Although there are some conceptual flaws in Pareto's Circulation of the Elite, overall it is a useful framework upon which to hang the study of the distribution of privileges and influence in a society. This framework can help distinguish between a member of the actual elite who at first glance would be assumed not to be a member, say someone working a temp job in the government's Senior Executive Service, and those who would appear to be a member of the class but are actually just wannabe.*
From Compact Magazine
In the debate pitting defenders of racial preferences in college admissions against proponents of meritocracy, both sides implicitly accept the premise that there must be a single national elite. What divides the two sides is how the members of this single national elite are to be selected in their late teens or early 20s. But there is an alternative to a national oligarchy selected on this or that basis by admissions committees at a few prestigious universities: a plurality of separate elites, each with its own constituency, its own distinct entry requirements, its own internal career ladders, and with little or no lateral mobility between different elites.

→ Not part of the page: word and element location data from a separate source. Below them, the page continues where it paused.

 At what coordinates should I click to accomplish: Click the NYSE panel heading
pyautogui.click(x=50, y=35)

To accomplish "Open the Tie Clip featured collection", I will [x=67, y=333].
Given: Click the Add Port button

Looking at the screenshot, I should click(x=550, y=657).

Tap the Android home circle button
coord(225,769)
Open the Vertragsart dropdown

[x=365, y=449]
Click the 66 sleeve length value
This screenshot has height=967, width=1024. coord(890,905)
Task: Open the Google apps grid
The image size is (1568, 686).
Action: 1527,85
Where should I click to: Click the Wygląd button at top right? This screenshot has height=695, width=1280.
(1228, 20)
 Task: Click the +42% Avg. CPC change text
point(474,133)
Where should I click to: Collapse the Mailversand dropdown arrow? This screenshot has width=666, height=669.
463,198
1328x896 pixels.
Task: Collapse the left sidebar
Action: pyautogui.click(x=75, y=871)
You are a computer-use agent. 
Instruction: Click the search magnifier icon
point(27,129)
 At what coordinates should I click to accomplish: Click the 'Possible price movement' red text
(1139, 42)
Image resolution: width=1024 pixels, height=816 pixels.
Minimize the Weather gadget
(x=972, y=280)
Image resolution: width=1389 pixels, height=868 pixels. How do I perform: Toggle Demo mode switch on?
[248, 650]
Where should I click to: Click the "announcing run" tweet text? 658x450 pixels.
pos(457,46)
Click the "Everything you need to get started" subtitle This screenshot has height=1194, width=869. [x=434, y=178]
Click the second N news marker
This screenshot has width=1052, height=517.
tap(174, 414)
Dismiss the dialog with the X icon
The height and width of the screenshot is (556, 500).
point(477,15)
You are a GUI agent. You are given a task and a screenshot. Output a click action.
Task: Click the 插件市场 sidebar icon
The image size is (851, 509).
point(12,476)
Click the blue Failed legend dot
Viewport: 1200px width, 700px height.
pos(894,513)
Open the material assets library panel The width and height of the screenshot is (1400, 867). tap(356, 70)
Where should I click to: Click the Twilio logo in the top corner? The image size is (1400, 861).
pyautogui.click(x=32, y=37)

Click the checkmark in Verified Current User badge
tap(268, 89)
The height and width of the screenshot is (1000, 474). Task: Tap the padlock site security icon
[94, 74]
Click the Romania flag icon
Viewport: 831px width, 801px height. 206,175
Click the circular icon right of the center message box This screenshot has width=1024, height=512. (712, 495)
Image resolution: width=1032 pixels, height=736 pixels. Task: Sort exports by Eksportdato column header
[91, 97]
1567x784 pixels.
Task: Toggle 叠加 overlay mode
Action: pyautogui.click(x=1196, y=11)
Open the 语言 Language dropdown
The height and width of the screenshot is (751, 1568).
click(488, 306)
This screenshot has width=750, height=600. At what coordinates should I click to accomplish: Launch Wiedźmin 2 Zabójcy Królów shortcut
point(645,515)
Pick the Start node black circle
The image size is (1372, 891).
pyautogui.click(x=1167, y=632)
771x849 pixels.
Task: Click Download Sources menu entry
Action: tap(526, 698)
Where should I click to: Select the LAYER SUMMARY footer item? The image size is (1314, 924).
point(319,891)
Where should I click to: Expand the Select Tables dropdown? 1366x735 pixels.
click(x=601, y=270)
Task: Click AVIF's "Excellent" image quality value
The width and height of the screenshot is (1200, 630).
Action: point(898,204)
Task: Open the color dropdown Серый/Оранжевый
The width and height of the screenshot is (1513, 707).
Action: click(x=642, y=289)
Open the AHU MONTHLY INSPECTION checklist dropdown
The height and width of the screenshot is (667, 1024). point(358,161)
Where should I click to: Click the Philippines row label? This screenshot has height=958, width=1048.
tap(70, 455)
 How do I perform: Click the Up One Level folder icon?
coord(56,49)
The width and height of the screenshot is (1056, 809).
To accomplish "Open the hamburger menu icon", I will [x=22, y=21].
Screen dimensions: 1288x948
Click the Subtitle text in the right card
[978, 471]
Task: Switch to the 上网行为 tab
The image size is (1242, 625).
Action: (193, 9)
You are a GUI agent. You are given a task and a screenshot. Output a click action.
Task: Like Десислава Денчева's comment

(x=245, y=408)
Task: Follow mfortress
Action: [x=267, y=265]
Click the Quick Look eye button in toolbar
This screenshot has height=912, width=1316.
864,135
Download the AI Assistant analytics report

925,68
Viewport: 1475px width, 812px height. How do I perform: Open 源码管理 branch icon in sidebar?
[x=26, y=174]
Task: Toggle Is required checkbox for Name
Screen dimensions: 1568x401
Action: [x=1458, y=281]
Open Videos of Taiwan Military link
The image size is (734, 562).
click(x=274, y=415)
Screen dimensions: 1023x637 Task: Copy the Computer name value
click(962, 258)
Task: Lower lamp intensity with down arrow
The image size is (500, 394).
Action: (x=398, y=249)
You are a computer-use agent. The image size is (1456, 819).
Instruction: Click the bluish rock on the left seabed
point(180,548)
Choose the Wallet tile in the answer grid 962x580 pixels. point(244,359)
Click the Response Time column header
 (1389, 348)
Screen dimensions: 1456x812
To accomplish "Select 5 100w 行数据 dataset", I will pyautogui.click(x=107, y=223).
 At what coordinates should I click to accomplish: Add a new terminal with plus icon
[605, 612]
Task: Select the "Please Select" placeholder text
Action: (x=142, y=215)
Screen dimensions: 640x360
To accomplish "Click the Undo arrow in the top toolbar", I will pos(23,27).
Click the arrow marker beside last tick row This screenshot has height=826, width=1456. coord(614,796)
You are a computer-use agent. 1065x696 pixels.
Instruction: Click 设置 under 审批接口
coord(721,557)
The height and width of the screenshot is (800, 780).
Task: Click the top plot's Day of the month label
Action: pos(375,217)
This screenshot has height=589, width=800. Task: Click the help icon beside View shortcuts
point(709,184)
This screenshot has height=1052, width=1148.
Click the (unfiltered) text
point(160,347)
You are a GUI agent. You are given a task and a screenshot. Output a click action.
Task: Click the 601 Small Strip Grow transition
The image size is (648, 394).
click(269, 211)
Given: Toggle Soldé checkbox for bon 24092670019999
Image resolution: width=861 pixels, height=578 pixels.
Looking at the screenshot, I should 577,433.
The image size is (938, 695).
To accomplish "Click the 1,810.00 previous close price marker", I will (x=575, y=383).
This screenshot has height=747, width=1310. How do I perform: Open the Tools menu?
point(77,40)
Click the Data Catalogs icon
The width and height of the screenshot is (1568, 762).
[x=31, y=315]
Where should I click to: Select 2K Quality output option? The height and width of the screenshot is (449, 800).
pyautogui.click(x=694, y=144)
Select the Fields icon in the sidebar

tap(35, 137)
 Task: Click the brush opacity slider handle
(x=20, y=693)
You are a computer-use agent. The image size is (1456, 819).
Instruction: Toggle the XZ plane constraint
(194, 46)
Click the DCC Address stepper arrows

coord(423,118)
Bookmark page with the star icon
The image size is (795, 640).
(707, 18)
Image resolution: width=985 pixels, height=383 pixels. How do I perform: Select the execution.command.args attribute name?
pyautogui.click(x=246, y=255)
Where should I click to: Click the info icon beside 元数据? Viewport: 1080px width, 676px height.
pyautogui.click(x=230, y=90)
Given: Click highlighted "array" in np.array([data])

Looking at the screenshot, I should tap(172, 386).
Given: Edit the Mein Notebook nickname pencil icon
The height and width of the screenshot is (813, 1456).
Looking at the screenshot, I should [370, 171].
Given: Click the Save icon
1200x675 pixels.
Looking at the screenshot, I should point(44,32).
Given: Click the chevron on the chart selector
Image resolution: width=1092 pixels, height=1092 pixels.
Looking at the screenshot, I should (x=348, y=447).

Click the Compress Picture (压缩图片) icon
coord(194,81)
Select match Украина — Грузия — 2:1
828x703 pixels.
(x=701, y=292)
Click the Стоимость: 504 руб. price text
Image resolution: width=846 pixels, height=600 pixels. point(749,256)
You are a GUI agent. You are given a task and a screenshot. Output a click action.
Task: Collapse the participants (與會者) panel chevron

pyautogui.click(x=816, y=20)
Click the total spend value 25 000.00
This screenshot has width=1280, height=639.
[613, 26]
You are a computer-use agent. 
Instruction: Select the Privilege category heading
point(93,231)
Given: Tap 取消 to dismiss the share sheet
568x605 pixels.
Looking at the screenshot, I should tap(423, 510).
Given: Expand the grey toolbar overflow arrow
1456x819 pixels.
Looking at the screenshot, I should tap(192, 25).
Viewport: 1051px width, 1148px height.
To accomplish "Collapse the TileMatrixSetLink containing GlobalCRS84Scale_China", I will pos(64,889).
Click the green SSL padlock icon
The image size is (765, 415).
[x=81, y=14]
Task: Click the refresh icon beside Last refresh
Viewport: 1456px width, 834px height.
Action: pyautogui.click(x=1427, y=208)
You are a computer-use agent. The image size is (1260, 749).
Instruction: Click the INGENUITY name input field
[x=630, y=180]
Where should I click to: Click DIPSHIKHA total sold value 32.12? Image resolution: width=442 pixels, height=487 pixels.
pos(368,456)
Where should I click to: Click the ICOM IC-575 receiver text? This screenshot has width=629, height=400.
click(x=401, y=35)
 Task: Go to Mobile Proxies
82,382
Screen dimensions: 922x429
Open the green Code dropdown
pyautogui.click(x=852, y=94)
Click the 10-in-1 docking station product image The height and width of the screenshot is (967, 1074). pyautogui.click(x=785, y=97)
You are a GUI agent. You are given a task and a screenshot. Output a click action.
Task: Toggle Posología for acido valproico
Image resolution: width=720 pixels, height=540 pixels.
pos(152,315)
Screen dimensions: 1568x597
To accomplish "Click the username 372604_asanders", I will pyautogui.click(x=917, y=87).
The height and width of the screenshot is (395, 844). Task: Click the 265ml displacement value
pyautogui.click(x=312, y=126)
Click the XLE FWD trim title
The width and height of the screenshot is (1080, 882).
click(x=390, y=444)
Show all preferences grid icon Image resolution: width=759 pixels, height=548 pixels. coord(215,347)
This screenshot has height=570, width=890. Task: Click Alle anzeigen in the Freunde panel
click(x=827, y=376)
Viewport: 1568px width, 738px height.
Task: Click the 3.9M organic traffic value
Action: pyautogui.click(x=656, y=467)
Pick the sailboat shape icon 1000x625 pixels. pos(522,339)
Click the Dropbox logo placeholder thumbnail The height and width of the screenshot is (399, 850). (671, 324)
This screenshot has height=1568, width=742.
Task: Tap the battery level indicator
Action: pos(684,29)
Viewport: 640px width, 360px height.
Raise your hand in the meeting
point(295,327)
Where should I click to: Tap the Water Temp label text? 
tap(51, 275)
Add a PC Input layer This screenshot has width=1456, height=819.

Societies in which members of a single, homogeneous national elite with similar backgrounds circulate easily among all of the various centers of power—government, business, academe, and the media—are familiar in the modern world. In Britain, graduates of Oxford and Cambridge and a few elite private schools who live in a few neighborhoods in London dominate powerful institutions. In France, the grandes écoles play the role of Oxbridge in Britain. The University of Tokyo functions similarly in Japan.
Increasingly, the pattern in the United States is similar. It resembles a candelabrum: Those who manage to squeeze through the stem of a few prestigious colleges and universities in their youth can then branch out to fill leadership positions in almost every vocation, including the arts, outside of the military and the clergy.
After attending Columbia University, Barack Obama went from being a community organizer to a state legislator to a US senator and president, to end up today in his latest career as a producer of documentaries in Hollywood. Both Bill and Hillary Clinton are now co-authors of political thriller novels. Did I mention that Obama and the Clintons also have their own nonprofit foundations? In this respect, they resemble their fellow Baby Boomer, Donald Trump, the Wharton grad who inherited the family real-estate business and has dabbled in television, menswear, golf courses, and hotels, and even founded his own university before becoming president in his first campaign for public office.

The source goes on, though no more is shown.